Under the CTA, distributors that do not qualify for one of the CTA’s exemptions must provide the federal government with detailed information about their ownership and identify any individuals who exert “substantial control” over their company.

As of this writing, there is currently pending litigation challenging the constitutionality of the CTA.  However, with the ultimate outcome of that litigation (or other potential litigations) uncertain as it moves its way through appeals, and with the CTA’s mandatory reporting deadlines approaching, distributors should understand what they need to do and when they need to do it to avoid hefty penalties for non-compliance if the law survives the current challenge.

What Is The Corporate Transparency Act?

Signed into law in 2021, the CTA was designed to help the federal government combat illegal money laundering. By requiring companies to reveal the identities of their owners and those who truly control their activities, the law would expose “the use of shell and front companies by illicit actors who use them to obfuscate their identities and launder ill-gotten gains through the United States.”

The CTA attempts to accomplish this goal by requiring all “Reporting Companies” to provide their “Beneficial Ownership Information” (BOI) to the Financial Crimes Enforcement Network (FinCEN) division of the U.S. Treasury Department.

Your Company Is Likely To Be a “Reporting Company” Covered By The CTA

As defined in the CTA, a “Reporting Company” is any corporation, limited liability company, or any other entity created by filing a document (e.g., Articles of Incorporation) with a secretary of state or equivalent agency. Given that few, if any, distributors are general partnerships or sole proprietorships that would fall outside of this definition, they are all likely covered under the act unless they fall within one of its 23 specific exceptions.

Large distributors and publicly traded companies may qualify for one of these exemptions. If a distributor employs more than 20 people full-time in the United States or filed a federal income tax return in the prior year demonstrating more than $5 million in gross receipts or sales and has an operating presence in the United States, it is considered a “Large Operating Company” that is exempt from the CTA.

You should consult with counsel to determine whether your company qualifies for an exemption and/or other aspects of the CTA.

What “Beneficial Ownership Information” Must Distributors Report?

Non-exempt distributors will need to provide FinCEN with BOI about their “Company Applicants” and “Beneficial Owners.”

Effectively, a “Company Applicant” is the individual who filed the documents (e.g., Articles of Incorporation) with the secretary of state or similar agency forming the company.

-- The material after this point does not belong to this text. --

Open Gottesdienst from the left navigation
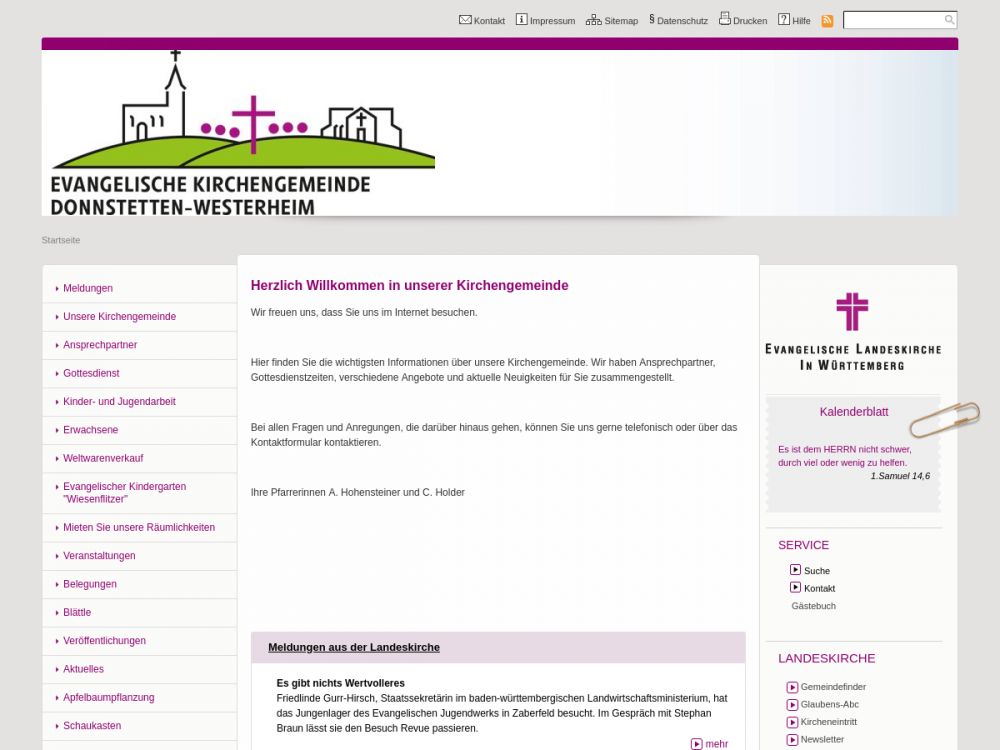This screenshot has height=750, width=1000. (x=91, y=373)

Notably, the reporting of company applicant information only applies to Reporting Companies created on and after January 1, 2024. Such new Reporting Companies need not provide FinCEN with updates regarding Company Applicant information after their initial disclosure.

“Beneficial Owners”

All covered distributors must also disclose information about their “Beneficial Owners.” A “Beneficial Owner” is defined as any person who, directly or indirectly, either:

  • Owns or controls at least 25% of the company’s ownership interests; or
  • Exercises “substantial control” over the company. 

That 25% threshold includes both direct and indirect ownership interests, meaning that compliant disclosures must contain all such information.

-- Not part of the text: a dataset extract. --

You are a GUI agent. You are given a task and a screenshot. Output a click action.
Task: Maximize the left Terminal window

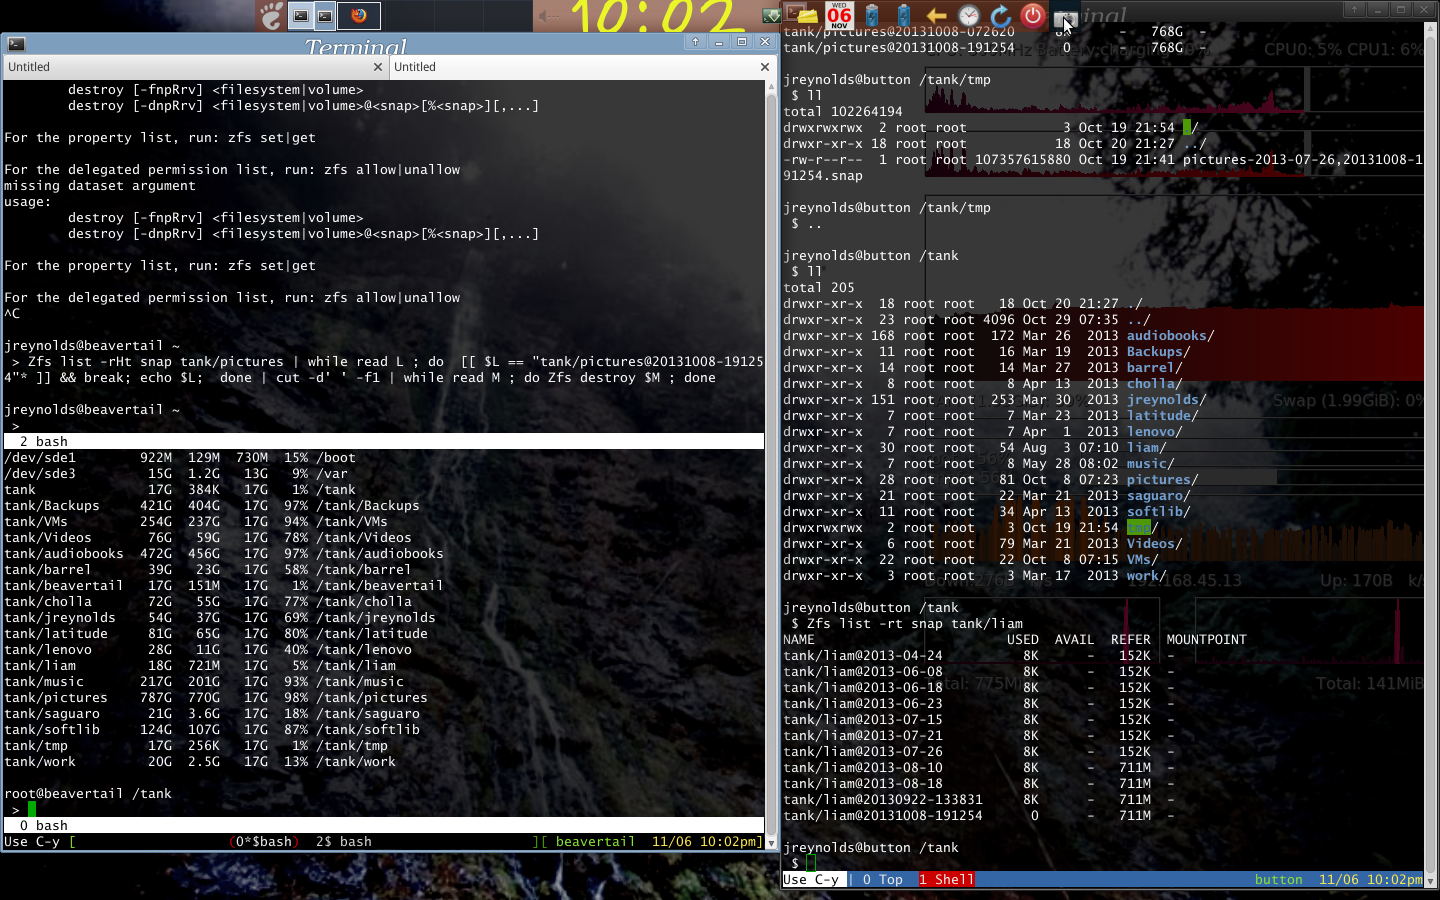(742, 42)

What Does “Substantial Control” Mean?

Determining whether a person exercises “substantial control” over a distributor such that they are considered a “Beneficial Owner” involves an analysis of the person’s actual authority and the actions they are empowered to take on behalf of the company. Under the regulations that implement the CTA, an individual has “Substantial Control” over a distributor if they:

  • Serve as a senior officer of the company;
  • Have authority over the appointment or removal of any senior officer or a majority of the board of directors (or similar body) of the company; or
  • Direct, determine, or have substantial influence over important decisions made by the company, such as:
    • Entry into and termination of contracts.
    • Acquisition, sale, or lease of the company’s principal assets.
    • Reorganization, dissolution, or merger.
    • Amendment of any company governance documents. 

Information BOI That Distributors Must Be Report to FinCEN

Non-exempt distributors must provide FinCEN with the following information regarding individuals who qualify as Company Applicants or Beneficial Owners:

  • Full legal name.
  • Date of birth.
  • Street addresses (identified as a current residential or business street address).
  • Non-expired state identification document or passport. 

Reporting Deadlines Depend On When Business Was Established

The CTA’s upcoming compliance deadlines largely depend on when the “Reporting Company” was formed.

  • Entities Formed in Calendar Year 2024: Covered Reporting Companies created or registered on or after January 1, 2024, and before January 1, 2025, must submit their BOI report within 90 days after the date of the entity’s formation (i.e., the filing date of its formation documents).
  • Entities Formed Before January 1, 2024: Covered Reporting Companies formed before 2024 must report their BOI on or before January 1, 2025.
  • Entities Formed on or After January 1, 2025: Covered Reporting Companies formed after 2024 must file their BOI within 30 days after its date of formation.

Penalties for Non-Compliance With The CTA

Covered distributors that fail to comply with the CTA’s reporting requirements risk incurring civil penalties of $500 per day, criminal fines of up to $250,000, and a maximum of five years in federal prison.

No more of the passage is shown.